I'll try to watch a few, maybe I can learn something.
 
Hello AZB!

Yesterday I had a really great practice lesson with Sylvain. One thing that we definitely noticed together is that my best game comes out when playing with some challenge.

So as an experiment, I will start streaming all my practice sessions. The goal of this is to prevent me from messing around during practice. I certainly don't want to look like a goof and so that would more likely force me to take my time and try for a good shot everytime. I think this will add a pressure similar to that of Sylvain challenging me to do something.

I certainly don't expect to have many viewers if any at all, but I also don't plan to look at the "viewers" count, so that I never know if someone is actually watching or not, and thus should always try my best regardless.


Link to the stream : http://www.ustream.tv/channel/qKPNNbqhmdz

Usual practice time (EST) :
- Monday/Tuesday/Friday : 16:30 to whenever I'm tired
- Wednesday : 16:30 to 19:00
- Thursday : Lesson with Sylvain & weekly tournament so no streaming
- Weekends are relatively random, usually morning and/or afternoon


Awesome, I'll try to tune in a few times.
 
Hello AZB!

Yesterday I had a really great practice lesson with Sylvain. One thing that we definitely noticed together is that my best game comes out when playing with some challenge.

So as an experiment, I will start streaming all my practice sessions. The goal of this is to prevent me from messing around during practice. I certainly don't want to look like a goof and so that would more likely force me to take my time and try for a good shot everytime. I think this will add a pressure similar to that of Sylvain challenging me to do something.

I certainly don't expect to have many viewers if any at all, but I also don't plan to look at the "viewers" count, so that I never know if someone is actually watching or not, and thus should always try my best regardless.

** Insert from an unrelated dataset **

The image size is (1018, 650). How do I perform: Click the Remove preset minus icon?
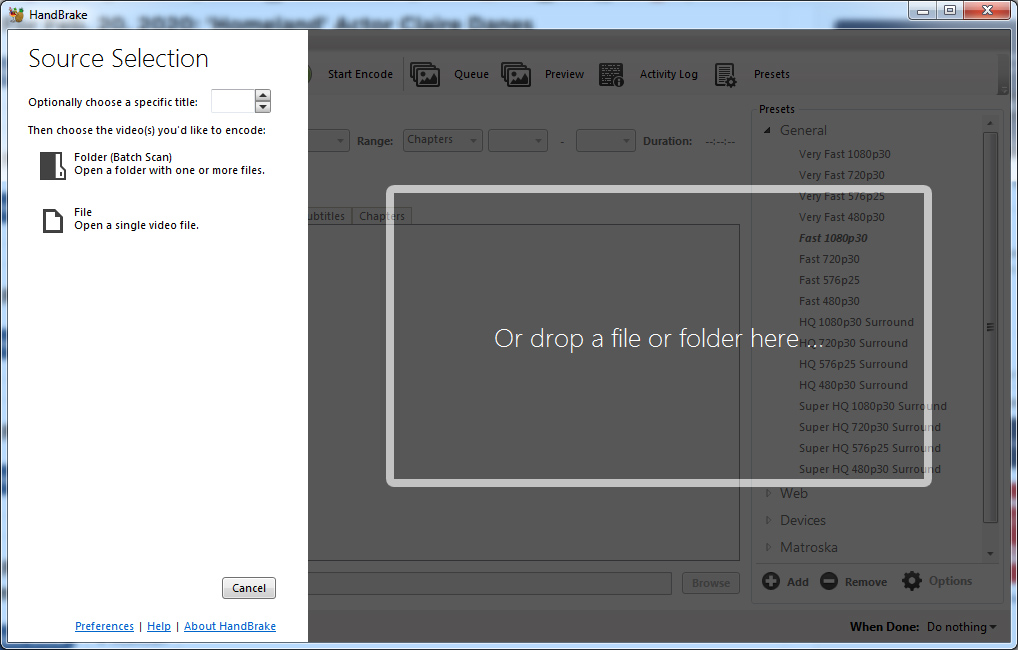828,581
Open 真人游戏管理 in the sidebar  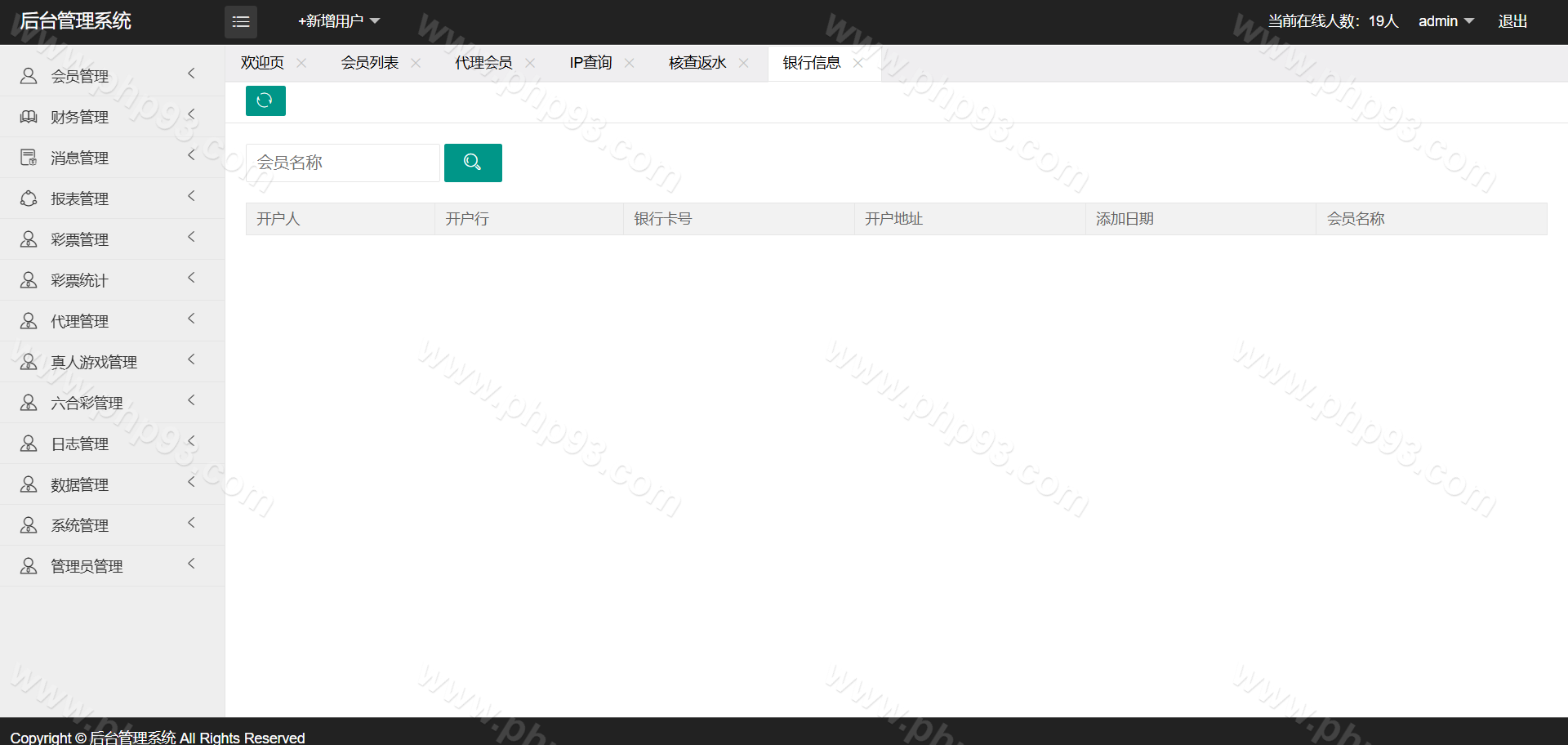[93, 362]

Link to the stream : http://www.ustream.tv/channel/qKPNNbqhmdz

Usual practice time (EST) :
- Monday/Tuesday/Friday : 16:30 to whenever I'm tired
- Wednesday : 16:30 to 19:00
- Thursday : Lesson with Sylvain & weekly tournament so no streaming
- Weekends are relatively random, usually morning and/or afternoon

Keep at it!

Buy "The Pro Book" by Bob Henning, or "Modern Pool" by Ralph Eckert. Work on the standard/reference shots. Work smarter, not harder.

Good luck!
 
I'm watching you do the line-up drill. I understand the frustration of missing. But, you have to learn to not get frustrated. This is practice. You are to always learn from practice. One of the biggest things to learn is, why did you miss? Fine, you missed, but WHY? What caused that miss? Was it your aim, your improper fundamentals, your inattention to detail, ect. WHY?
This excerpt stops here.